═══ LISTING

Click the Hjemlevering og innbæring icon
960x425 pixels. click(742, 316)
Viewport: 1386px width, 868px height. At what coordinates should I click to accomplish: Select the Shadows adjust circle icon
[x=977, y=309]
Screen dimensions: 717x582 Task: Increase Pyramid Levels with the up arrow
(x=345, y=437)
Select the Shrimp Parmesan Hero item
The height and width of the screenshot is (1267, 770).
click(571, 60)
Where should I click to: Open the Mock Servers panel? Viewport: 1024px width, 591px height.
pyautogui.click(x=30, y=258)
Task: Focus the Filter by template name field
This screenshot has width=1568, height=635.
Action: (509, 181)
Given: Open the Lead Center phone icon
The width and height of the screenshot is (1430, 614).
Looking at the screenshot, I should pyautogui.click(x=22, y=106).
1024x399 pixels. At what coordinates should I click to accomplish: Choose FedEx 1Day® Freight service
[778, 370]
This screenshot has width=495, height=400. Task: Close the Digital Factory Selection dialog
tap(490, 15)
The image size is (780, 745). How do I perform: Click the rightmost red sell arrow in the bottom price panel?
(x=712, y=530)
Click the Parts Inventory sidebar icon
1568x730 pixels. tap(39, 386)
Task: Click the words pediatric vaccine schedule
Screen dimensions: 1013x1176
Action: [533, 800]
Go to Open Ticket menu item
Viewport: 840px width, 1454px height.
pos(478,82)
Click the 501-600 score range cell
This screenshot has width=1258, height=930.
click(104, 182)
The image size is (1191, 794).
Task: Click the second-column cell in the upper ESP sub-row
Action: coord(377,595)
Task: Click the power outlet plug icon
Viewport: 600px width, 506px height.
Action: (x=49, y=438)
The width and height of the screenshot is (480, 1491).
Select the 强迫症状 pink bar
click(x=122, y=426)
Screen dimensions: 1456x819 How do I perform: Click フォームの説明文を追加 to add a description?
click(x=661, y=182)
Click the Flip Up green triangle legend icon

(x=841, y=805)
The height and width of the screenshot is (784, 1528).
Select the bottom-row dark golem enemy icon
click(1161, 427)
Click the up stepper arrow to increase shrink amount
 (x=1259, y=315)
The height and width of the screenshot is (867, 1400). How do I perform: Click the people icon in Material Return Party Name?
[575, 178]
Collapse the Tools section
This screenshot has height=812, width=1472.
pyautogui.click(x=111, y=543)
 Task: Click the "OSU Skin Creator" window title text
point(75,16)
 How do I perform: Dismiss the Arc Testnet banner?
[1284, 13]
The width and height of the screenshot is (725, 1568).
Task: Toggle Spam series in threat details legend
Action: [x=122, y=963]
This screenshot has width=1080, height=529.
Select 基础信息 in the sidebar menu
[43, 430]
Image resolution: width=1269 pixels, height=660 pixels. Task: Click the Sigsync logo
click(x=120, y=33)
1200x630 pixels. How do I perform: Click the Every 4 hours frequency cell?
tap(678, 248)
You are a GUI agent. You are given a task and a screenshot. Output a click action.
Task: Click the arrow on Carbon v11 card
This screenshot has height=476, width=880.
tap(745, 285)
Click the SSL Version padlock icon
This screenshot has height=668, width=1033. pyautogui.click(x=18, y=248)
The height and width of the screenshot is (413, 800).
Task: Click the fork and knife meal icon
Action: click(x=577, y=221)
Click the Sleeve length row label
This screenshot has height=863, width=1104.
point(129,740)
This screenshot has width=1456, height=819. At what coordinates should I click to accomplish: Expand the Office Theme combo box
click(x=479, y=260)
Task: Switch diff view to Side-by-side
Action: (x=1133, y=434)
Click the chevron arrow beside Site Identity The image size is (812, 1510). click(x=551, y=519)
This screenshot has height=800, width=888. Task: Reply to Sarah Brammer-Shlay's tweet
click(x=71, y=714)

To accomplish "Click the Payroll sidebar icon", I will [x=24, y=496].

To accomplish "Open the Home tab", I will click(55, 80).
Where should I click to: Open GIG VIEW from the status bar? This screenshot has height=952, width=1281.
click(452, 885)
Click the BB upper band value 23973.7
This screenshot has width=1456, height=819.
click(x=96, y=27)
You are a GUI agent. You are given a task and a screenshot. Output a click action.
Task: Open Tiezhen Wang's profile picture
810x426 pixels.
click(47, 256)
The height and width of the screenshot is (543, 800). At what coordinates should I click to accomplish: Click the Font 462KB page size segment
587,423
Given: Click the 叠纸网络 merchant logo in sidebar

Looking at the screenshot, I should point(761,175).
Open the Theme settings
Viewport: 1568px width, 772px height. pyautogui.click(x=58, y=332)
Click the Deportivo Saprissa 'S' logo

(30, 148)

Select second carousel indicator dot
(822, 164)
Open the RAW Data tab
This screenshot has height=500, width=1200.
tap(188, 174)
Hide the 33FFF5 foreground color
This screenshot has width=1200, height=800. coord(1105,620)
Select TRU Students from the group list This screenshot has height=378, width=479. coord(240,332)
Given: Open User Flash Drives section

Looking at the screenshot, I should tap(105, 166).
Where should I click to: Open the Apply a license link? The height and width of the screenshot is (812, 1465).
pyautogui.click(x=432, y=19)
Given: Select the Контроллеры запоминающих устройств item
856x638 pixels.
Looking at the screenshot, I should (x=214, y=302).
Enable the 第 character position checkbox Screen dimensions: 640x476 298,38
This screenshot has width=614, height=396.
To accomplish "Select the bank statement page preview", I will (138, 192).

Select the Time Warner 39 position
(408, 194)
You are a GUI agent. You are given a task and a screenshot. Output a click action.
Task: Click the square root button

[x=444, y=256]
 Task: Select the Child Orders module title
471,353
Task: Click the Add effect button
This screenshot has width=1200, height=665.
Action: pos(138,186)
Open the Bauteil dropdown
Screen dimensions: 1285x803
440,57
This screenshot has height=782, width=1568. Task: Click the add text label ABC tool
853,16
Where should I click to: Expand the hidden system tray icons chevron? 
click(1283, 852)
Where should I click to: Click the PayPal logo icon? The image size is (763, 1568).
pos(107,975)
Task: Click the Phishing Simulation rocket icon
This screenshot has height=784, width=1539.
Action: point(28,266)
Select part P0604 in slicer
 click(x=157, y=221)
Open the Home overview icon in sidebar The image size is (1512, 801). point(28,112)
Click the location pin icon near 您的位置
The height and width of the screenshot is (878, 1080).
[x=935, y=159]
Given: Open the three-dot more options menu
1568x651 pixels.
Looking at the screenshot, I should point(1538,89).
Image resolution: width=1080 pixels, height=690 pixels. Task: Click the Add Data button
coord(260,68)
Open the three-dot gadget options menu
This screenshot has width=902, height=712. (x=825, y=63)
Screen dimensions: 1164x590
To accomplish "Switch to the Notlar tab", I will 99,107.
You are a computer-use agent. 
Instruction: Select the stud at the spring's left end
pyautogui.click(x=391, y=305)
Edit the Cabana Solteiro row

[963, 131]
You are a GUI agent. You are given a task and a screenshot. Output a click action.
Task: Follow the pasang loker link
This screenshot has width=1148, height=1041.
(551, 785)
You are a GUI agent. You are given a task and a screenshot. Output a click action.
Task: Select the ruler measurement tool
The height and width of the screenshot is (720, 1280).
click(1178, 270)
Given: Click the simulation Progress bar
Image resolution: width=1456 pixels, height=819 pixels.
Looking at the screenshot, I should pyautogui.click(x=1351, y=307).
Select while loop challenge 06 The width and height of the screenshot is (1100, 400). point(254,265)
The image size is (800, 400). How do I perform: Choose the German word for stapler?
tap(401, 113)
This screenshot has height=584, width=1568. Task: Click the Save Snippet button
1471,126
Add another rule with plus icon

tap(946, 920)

══════

**THE REQUEST:** Please reproduce the material above word for word, starting at the line that contains "The height and width of the screenshot is (867, 1400)." and stopping after the line that contains "point(75,16)".

**ANSWER FOR THE TASK:**
The height and width of the screenshot is (867, 1400). How do I perform: Click the people icon in Material Return Party Name?
[575, 178]
Collapse the Tools section
This screenshot has height=812, width=1472.
pyautogui.click(x=111, y=543)
 Task: Click the "OSU Skin Creator" window title text
point(75,16)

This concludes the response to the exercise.